-- start Exercise materials --

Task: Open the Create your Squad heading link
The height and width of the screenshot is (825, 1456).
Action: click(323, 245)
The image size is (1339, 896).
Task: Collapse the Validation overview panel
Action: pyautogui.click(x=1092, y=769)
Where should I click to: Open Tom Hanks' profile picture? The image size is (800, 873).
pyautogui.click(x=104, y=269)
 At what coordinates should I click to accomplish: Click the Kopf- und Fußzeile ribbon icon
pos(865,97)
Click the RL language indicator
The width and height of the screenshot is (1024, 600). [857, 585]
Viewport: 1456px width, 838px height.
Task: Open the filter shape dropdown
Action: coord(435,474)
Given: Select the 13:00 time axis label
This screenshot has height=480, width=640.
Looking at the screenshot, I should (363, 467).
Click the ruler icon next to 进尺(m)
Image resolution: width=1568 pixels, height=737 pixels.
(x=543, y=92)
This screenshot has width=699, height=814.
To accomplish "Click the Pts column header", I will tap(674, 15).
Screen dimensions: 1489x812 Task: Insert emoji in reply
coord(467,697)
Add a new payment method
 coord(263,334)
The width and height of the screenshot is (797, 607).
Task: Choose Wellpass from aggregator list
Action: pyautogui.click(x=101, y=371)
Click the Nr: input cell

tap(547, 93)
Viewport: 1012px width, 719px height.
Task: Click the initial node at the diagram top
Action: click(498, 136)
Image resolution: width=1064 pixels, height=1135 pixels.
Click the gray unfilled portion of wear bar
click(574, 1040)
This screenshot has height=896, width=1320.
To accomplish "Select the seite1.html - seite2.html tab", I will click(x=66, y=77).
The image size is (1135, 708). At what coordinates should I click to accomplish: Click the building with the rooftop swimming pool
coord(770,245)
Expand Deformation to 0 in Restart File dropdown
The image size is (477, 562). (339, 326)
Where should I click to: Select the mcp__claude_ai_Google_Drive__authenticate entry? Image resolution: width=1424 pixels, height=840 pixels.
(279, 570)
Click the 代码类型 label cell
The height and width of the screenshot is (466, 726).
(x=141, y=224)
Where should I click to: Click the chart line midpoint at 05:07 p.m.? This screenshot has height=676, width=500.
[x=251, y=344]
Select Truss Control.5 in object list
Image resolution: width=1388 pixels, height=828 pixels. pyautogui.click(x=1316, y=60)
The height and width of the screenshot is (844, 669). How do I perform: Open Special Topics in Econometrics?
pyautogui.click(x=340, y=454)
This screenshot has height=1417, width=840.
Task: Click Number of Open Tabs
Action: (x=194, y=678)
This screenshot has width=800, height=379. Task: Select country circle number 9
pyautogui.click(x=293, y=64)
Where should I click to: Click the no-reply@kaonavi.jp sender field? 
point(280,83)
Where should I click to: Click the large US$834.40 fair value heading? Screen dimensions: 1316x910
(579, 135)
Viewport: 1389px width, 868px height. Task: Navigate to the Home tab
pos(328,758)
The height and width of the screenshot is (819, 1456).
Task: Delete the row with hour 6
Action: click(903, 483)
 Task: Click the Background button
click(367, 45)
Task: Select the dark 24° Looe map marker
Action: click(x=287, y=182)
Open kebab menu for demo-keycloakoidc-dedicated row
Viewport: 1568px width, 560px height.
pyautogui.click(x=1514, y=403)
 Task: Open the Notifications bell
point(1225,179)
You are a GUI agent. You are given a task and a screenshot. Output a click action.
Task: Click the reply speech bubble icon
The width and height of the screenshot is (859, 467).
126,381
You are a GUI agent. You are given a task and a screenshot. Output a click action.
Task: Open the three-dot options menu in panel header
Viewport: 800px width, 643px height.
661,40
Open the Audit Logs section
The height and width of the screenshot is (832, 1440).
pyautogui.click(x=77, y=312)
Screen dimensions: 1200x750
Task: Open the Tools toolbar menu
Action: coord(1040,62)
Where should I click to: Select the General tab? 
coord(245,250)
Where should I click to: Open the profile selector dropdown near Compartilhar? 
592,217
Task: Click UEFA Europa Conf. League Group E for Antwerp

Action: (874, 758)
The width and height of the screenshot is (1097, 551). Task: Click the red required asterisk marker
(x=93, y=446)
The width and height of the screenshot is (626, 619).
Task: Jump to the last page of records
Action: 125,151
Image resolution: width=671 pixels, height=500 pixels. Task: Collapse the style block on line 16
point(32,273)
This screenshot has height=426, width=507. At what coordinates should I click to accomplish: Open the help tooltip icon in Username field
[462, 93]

-- end Exercise materials --

Aim ::
Can you reproduce the part that opens with the line containing "Fußzeile ribbon icon" and closes with the line containing "Action: coord(435,474)", replacing "language indicator" with "locale badge" and leaving everything else as it is?

Answer to the exercise ::
 At what coordinates should I click to accomplish: Click the Kopf- und Fußzeile ribbon icon
pos(865,97)
Click the RL locale badge
The width and height of the screenshot is (1024, 600). [857, 585]
Viewport: 1456px width, 838px height.
Task: Open the filter shape dropdown
Action: coord(435,474)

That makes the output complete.